Freezes with Gigabyte GB-BRR7H-4800 (rev. 1.0)

I also bought a Gigabyte GB-BRR7H-4800 during lockdown to have one more thing to tinker with and tinkering I received :rolleyes::). Proxmox, Ubuntu with different versions and 64GB kept freezing during file transfers and virtualization.

The fan was also very loud so I upgraded to BIOS F09 and set the fans to silent. Since they were still audible I ended up buying this Case (https://www.akasa.co.uk/update.php?...type_sub=Fanless AMD MiniPC&model=A-NUC76-M1B) which got completely rid of noise. Thermals are also much better now 10-20 degrees less under moderate load).

I just had another freeze while using rsync. I disabled "NX-Mode" in BIOS and running Debian 11 for now. It looks like that solved the rsync problem.

Would be interested in hearing if that also works for others.
 
Hi there,
@whitehatmiddleman: would you mind sharing pics of your mod (heatsink on vrm)?
not really clear to me which parts you are cooling, but as i am experiencing freezes as well, I would be interested to apply the mod. Is your BRIX still running stable?
@all: still wondering if this is related to proxmox or the hardware… did anyone try and verify if the freezes do not happen e.g. with windows as OS?

TIA
Hello @CaptainDork , I can tell you it is not a proxmox issue. I have two of these units and this seems to be based on bad cpu binning. Between the two units I noticed that a core when overloaded will cause the system to crash weather in windows and/or linux.

I ran multiple stress tests to determine which were faulty cores and decided these units are not stable for lab stuff. I'm now using these units as a media server, but I have a startup script that set the ProcessorAffinity to ignore the bad core/cores.

BTW the cooling mods made no difference.
 
I just had another freeze while using rsync. I disabled "NX-Mode" in BIOS and running Debian 11 for now. It looks like that solved the rsync problem.
@wolke Might be on to something. When I disabled NX-Mode along with SVM the system became more stable. My original intention for these units were to run a small virtualized lab, it seems like it wasn't built for that.
 
@wolke Might be on to something. When I disabled NX-Mode along with SVM the system became more stable. My original intention for these units were to run a small virtualized lab, it seems like it wasn't built for that.
Crashes don't happen with windows, I've been using Windows server for months and the system is stable. Still, I hate windows.
Even stressing the CPU with windows is completely stable.
 
Hi!

My proxmox kernel crashed within 15 minutes when using virtualization an without maximum 2 hours. Had this problem now for nearly one year and finally found a working solution for me.

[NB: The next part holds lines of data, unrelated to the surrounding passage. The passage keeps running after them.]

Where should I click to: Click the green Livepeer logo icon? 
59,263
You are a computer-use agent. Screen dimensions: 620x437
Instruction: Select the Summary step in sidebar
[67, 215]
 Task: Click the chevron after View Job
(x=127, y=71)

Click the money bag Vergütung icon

Sometimes I saw on the kernel crash screen, that CPU:12 crashed.
IMG_20220908_081745.jpg
After testing a lot of things, getting more and more frustrated, I found last week in another forum the possibility to disable single CPUs.
So I simply deactivated this CPU:
Bash:
echo 0 > /sys/devices/system/cpu12/online
and automated this with sysfsutils, so that this CPU gets disabled every boot.

Proxmox runs now for 7 days without any problems.

Regards

Marco
 
For future folks that come across this post with the same issue but when none of your CPU cores crashed like @mgoeben, a working solution for me was to put all CPU core performance to power-save mode.

Reference howto
 
Hi everyone,

got a bit nervous with these beasts. I run a cluster trio of Proxmoxies. 2x GB-BRR7-4800 (slim version) and 1x GB-BRR7H-4800.
Of course it's funny to see 48 Cores in the cluster Summary.
Of course it crashes sometimes.
Of course I will need to change the fan (did not have time to check this yet, maybe noodling with a Noctua Fan 120mm 5V USB with a dust protection grill - see picture).

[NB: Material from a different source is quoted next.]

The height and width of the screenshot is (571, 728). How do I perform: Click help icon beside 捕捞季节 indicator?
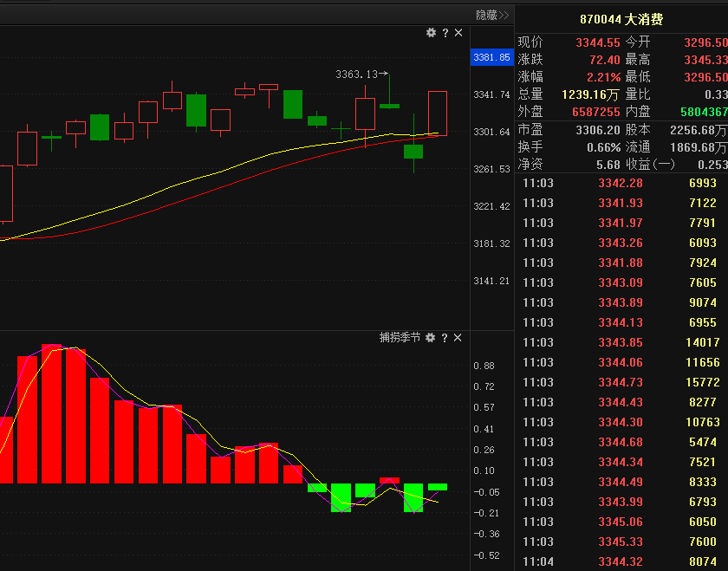445,337
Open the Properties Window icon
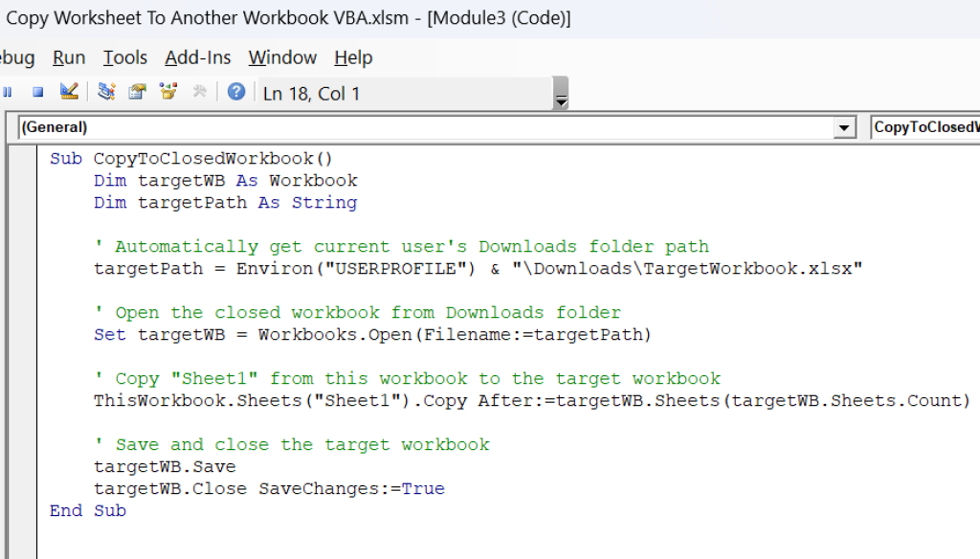This screenshot has width=980, height=559. click(x=137, y=91)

A quick fix for this when your server crashes.

1.Restart the Proxmox server and go to shell:

> shell-root# dmesg | grep clocksource

2. Check the information provided like:
clocksource: timekeeping watchdog on CPUXXXX (example CPU1 in the picture): Marking clocksource 'tsc-early' as unstable because the skew is too large

3. Now let's take an example: If the CPU shown faulty is CPU3 for example, then you can disable it:

> shell-root# echo 0 > /sys/devices/system/cpu/cpu3/online

I did this 2 weeks ago and I still have no freeze at all. Pay attention as a while after you disable the CPU you get 15 CPU threads shown in the Cluster summary.

Hope this helps.
 
For future folks that come across this post with the same issue but when none of your CPU cores crashed like @mgoeben, a working solution for me was to put all CPU core performance to power-save mode.

Reference howto
I have tried this solution and it works for weeks without any problem! You are a boss!

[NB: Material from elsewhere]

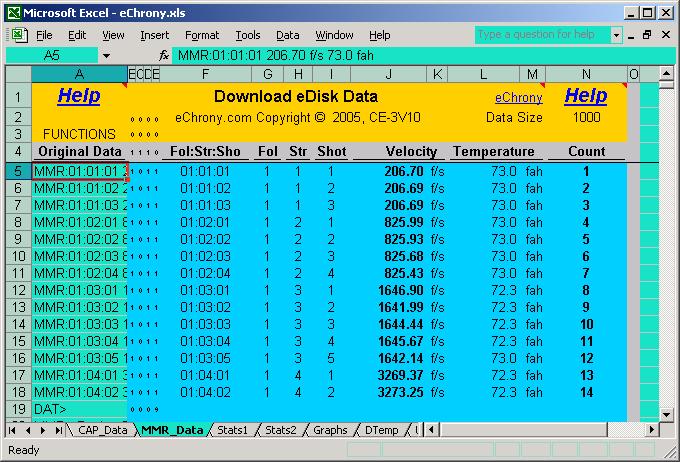Open the Tools menu

247,35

I use SystemD to set power-saving mode after reboot:


Code:
[Unit]
Description=Set Power Saving Mode to avoid crash in this bullshit system

[Service]
ExecStart=/root/setPowersavingMode.sh

[Install]
WantedBy=multi-user.target

And the /root/setPowersavingMode.sh:

Bash:
#!/bin/bash

echo "powersave" | tee /sys/devices/system/cpu/cpu*/cpufreq/scaling_governor
 
Hi guys! I am writing again in this thread to inform all readers that tonight the machine burned down. Yes, with smoke and a burning smell.

I recommend to everyone who is using this equipment that you sell it before it breaks. In my case I am processing the warranty since it has broken in less than two years and in Spain the warranty is two years.

This is without a doubt the worst design I have ever seen, and probably the worst brand. I have had unbranded Chinese equipment running for more than 5 years, and this one, which is from a well-known brand, died in a year... Even having it in low consumption and low performance mode...

IMG_0268.jpg
 
Hi guys! I am writing again in this thread to inform all readers that tonight the machine burned down. Yes, with smoke and a burning smell.

I recommend to everyone who is using this equipment that you sell it before it breaks. In my case I am processing the warranty since it has broken in less than two years and in Spain the warranty is two years.

This is without a doubt the worst design I have ever seen, and probably the worst brand. I have had unbranded Chinese equipment running for more than 5 years, and this one, which is from a well-known brand, died in a year... Even having it in low consumption and low performance mode...
Thanks for the heads up. I've only had to use this device as a sandbox and only power this on when needed. Even the WOL can be inconsistent if the devices is not on a UPS.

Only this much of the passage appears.